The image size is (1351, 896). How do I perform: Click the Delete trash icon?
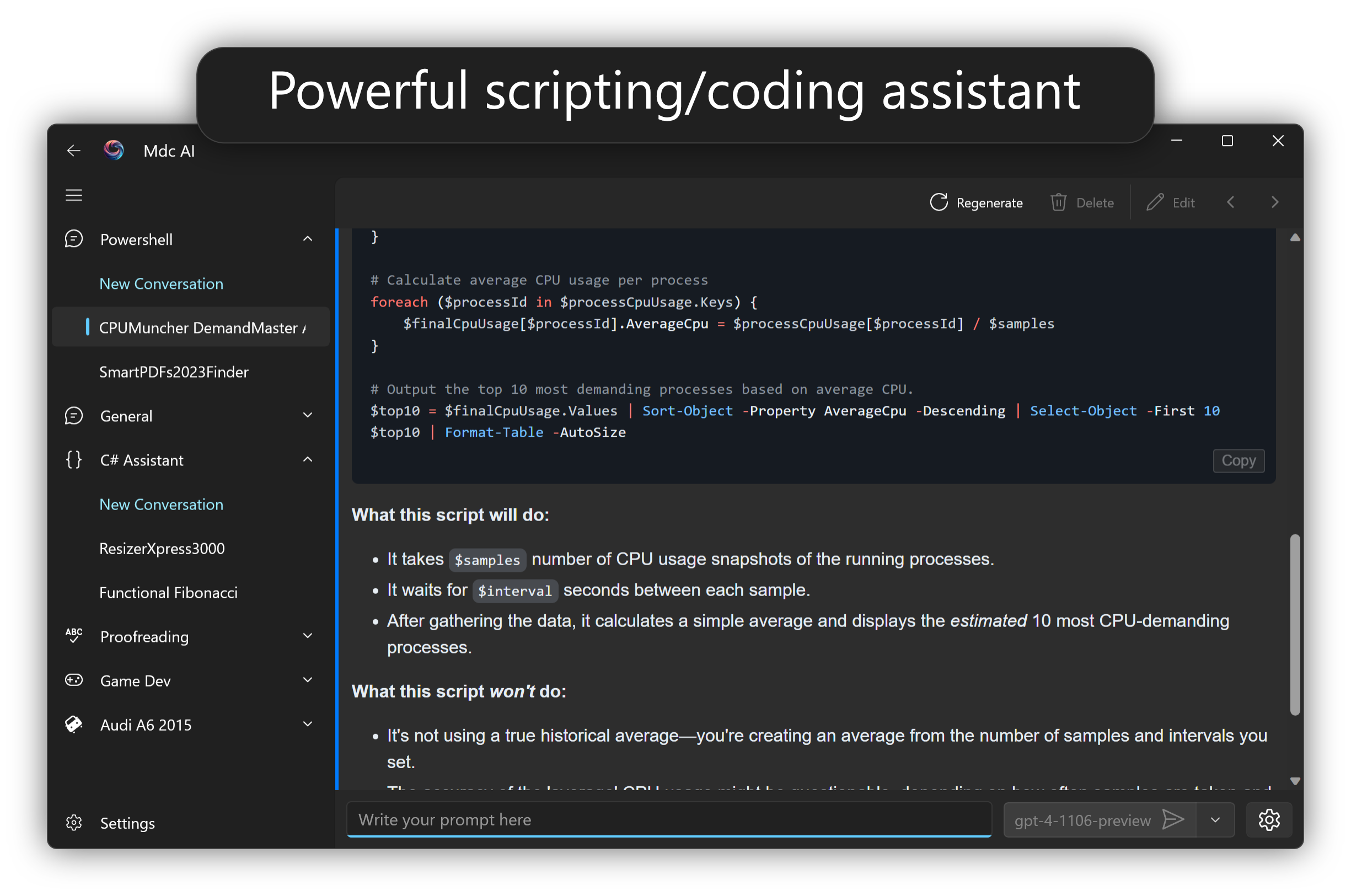pyautogui.click(x=1058, y=202)
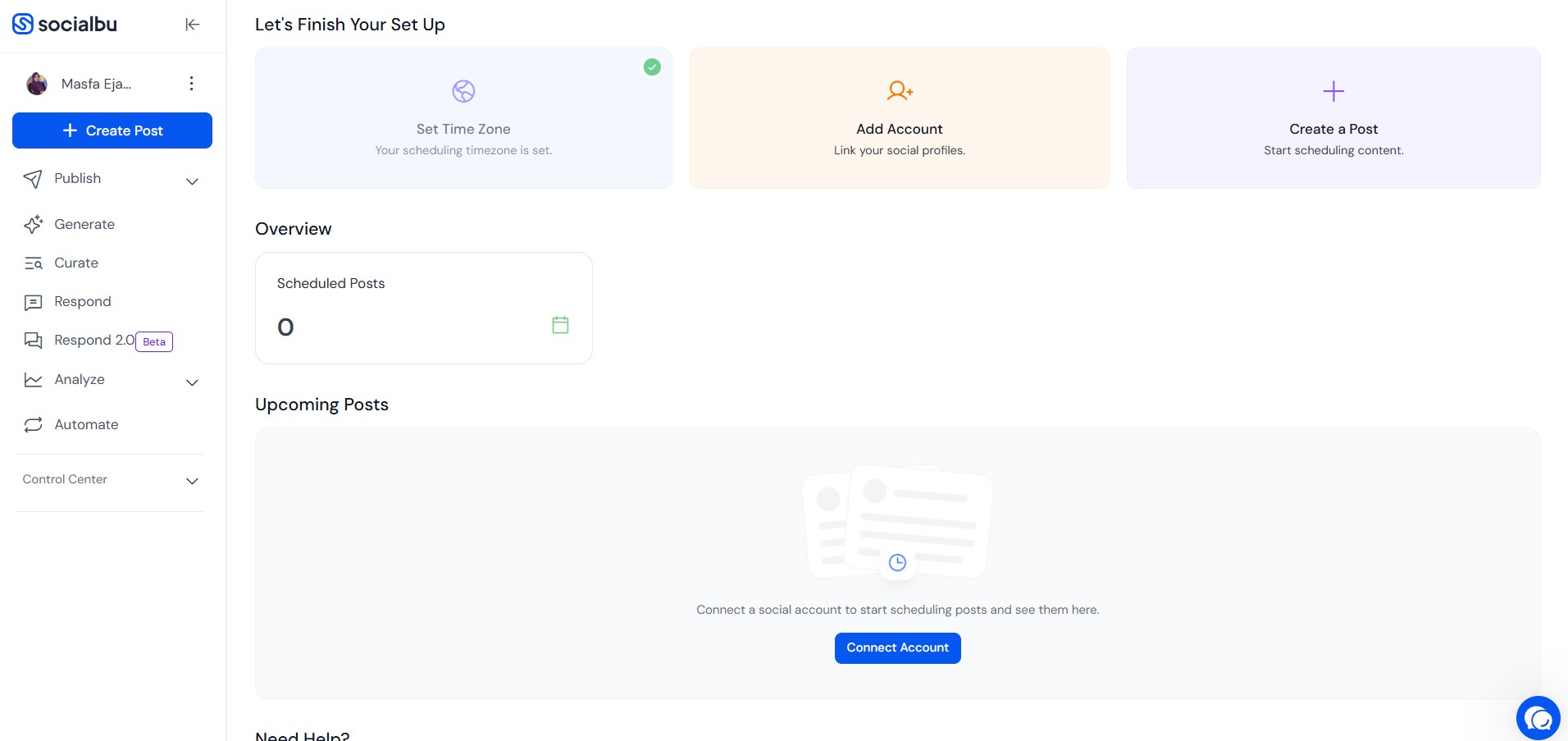This screenshot has height=741, width=1568.
Task: Open the chat support widget
Action: 1538,717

= = = = = = =

— Activity —
The records above should be reproduced exactly, with the pictures omitted.

— Worked solution —
The image size is (1351, 896). How do I perform: Click the Delete trash icon?
pyautogui.click(x=1058, y=202)
This screenshot has height=741, width=1568.
Task: Open the chat support widget
Action: 1538,717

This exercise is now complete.